**** Given data

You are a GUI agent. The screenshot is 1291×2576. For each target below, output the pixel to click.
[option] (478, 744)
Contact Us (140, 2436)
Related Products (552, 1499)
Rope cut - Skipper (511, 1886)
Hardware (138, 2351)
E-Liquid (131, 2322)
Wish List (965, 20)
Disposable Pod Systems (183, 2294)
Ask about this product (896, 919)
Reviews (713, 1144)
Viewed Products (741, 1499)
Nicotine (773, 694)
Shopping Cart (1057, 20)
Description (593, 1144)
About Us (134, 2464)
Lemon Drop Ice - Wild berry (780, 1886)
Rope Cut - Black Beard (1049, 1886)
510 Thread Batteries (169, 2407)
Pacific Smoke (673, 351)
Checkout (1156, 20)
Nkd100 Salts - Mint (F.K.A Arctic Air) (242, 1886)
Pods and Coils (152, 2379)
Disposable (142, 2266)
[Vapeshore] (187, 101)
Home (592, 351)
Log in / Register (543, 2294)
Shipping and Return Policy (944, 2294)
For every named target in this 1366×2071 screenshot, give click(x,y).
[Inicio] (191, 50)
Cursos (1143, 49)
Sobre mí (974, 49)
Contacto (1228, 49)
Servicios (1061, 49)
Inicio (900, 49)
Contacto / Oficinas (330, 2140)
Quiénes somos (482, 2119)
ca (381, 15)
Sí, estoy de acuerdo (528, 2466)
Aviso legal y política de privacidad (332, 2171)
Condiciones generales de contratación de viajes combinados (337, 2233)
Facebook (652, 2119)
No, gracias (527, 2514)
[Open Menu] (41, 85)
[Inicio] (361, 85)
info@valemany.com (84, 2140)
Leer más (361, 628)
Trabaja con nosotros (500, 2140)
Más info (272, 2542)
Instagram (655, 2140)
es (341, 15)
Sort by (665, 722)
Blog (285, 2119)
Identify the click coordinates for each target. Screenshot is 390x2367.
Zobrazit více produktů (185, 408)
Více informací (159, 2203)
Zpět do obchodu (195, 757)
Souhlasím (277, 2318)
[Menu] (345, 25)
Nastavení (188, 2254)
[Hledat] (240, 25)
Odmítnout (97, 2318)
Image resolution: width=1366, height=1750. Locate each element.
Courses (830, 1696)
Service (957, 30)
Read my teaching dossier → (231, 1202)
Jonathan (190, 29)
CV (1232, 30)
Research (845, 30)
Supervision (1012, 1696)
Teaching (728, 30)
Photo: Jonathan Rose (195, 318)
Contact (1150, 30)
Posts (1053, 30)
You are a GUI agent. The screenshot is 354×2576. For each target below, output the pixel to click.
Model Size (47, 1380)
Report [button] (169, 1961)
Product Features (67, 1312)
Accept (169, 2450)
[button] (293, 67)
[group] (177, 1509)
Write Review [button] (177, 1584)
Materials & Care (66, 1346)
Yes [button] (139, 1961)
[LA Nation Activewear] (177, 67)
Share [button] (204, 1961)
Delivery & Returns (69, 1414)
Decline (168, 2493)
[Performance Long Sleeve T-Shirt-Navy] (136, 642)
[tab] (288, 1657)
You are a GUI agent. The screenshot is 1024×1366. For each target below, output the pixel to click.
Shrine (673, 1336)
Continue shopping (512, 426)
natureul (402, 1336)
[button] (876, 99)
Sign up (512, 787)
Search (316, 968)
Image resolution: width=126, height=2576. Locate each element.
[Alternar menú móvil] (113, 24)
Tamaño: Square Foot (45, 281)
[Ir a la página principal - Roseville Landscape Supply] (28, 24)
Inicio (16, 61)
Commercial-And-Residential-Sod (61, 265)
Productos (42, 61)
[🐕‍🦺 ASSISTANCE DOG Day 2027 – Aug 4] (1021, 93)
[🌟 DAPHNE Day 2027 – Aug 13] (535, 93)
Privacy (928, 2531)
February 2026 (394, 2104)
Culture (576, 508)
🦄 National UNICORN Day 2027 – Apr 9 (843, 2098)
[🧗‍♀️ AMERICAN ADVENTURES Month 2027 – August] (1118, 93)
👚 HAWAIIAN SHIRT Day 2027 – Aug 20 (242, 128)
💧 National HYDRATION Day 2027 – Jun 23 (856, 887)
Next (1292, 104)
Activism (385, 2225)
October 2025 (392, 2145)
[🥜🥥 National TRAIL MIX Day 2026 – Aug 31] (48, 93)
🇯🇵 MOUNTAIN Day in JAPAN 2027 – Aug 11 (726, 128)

********

What is required:
Restate the data word for word. Begin at its first line, end at the line that contains "Disposable Pod Systems (183, 2294)", and include both.

Answer for the task:
You are a GUI agent. The screenshot is 1291×2576. For each target below, output the pixel to click.
[option] (478, 744)
Contact Us (140, 2436)
Related Products (552, 1499)
Rope cut - Skipper (511, 1886)
Hardware (138, 2351)
E-Liquid (131, 2322)
Wish List (965, 20)
Disposable Pod Systems (183, 2294)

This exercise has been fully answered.